Before I write about that, let me just add that God places great value on the names of things and people. In the bible, names can reveal much about the character of a person. David’s name means “to boil with love for his God,” and I cannot imagine a better name to describe him. For all of his flaws, there is one thing that David was passionate about, and that was the presence of God. (Read Psalms 27:4.) Names reflect the character of a person to the extent that when the nature of a person changes, God changes their names too. Thus Abram (exalted father) becomes Abraham (father of a multitude) and Jacob (deceiver) becomes Israel (champion of God).

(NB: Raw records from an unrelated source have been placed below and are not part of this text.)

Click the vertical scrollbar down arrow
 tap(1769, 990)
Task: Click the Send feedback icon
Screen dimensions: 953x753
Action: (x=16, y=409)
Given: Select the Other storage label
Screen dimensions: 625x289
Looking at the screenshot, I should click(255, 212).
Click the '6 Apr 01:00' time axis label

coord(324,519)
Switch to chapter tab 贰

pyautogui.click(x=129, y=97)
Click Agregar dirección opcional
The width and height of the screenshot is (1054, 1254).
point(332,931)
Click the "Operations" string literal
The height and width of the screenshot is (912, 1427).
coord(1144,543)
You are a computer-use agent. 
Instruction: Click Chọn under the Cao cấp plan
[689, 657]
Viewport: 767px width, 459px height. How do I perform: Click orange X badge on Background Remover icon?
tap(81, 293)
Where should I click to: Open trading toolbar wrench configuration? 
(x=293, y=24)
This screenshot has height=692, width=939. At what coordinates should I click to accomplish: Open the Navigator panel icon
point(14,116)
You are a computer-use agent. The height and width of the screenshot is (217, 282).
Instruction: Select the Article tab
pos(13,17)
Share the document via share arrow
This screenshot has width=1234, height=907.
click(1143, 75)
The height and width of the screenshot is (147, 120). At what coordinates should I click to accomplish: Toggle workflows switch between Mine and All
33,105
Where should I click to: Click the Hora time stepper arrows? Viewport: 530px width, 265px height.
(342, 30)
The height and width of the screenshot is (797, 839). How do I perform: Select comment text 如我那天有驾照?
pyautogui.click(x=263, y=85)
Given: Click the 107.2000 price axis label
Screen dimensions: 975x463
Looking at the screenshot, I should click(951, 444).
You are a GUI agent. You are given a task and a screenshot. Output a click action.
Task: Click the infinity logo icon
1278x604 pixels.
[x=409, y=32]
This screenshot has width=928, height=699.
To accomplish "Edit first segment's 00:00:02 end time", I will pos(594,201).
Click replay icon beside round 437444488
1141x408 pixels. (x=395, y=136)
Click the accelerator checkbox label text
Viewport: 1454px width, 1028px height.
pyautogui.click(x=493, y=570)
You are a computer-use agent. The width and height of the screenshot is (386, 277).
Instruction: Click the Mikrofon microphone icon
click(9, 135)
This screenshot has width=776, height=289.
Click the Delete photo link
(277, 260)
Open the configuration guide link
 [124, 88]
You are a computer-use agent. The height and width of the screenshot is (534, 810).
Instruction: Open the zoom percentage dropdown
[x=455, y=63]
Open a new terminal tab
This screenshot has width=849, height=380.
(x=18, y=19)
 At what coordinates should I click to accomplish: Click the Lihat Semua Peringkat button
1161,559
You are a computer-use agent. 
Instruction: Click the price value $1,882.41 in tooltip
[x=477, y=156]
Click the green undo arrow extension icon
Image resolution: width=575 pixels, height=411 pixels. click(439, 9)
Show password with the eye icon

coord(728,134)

It is no co-incidence that Jesus was given that specific name. We pray in that name, we quote the scripture that says that “at the name of Jesus every knee shall bow”, we affirm that is a name that is higher than any other name, but too often we do not quite grasp what it reveals about the character of God and his heart towards us.
The name Jesus comes from two root words that are compounded together. The first root word, is “yahweh”, which means the self-existent, or eternal God. My Strong’s concordance describes it as “the proper name of the one true God.”
The second compounded root word is the one that moves my heart to tears of joy and gratitude. It is the one that grows a faith in me that, in whatever circumstances I find myself in, I can grab a hold of my precious God and overcome. It is the word “yasa,” and the basic meaning of it is, to be (or make) wide, open and free. To me it personifies the idea that God’s heart’s desire is to put us in a place where we are unfettered with chains, where we are free to be ourselves, where our steps are enlarged beneath us (Psalms 18:36), where were are unconfined by legalistic restraints and find ourselves in a wide, open, and “large place”. (Psalms 18:19).
If you search deeper into the meaning of the word “yasa”, it means:
to make safe
to bring salvation to
to give victory to
This is the point in my blog where I doubt that I can capture the essence of what I want to say in words. If you are reading this, I want to encourage you to open your heart and read the above paragraph again, slowly, and ask Jesus to give you a word picture of his heart that goes beyond these mere puny characters on a page.
Do you see it? Do you see the heart of God towards you? Jesus could have had another name. His name could have meant “powerful”, because he is. It could have meant “magnificent”, because he is. It could have meant a myriad of other things, because he is so huge and his character stretches so wide to encompass all of those things. But I want to go out on a limb and say that he is magnificent, because he is good. He is powerful because he is good. And he is good because the word “yasa” describes his heart which is beyond loving and generous and kind. He is love, (1 John 4:8) and “yasa” is the perfect outflow of that love.
In the story about Ziklag, David goes on to ask the Lord: (Sumi paraphrase) “What now, God? Shall I go after them? Will I be able to overtake them?” God answers: “Pursue them. You shall surely overtake them, and without fail recover all.”
So, as I drove in my car that day, I grabbed a hold of Jesus. And in his typically sweet fashion, Jesus whispered back to me: “I am Immanuel. God with you.” So, I am holding on to his promise that I will “without fail recover all.” I’m not there yet. I have some more crying out to do. Past experience tells me that in the end, God never fails.
One thing I do know. My troubles are blessings, because far too often they manage to do what the good times cannot. They place me in a narrow and confined place where I, a prisoner, cry out for my Jesus to come and make me wide, open and free. They make me see his face, and how infinitely good he is, and something more than trust is born in my heart. It is called adoration.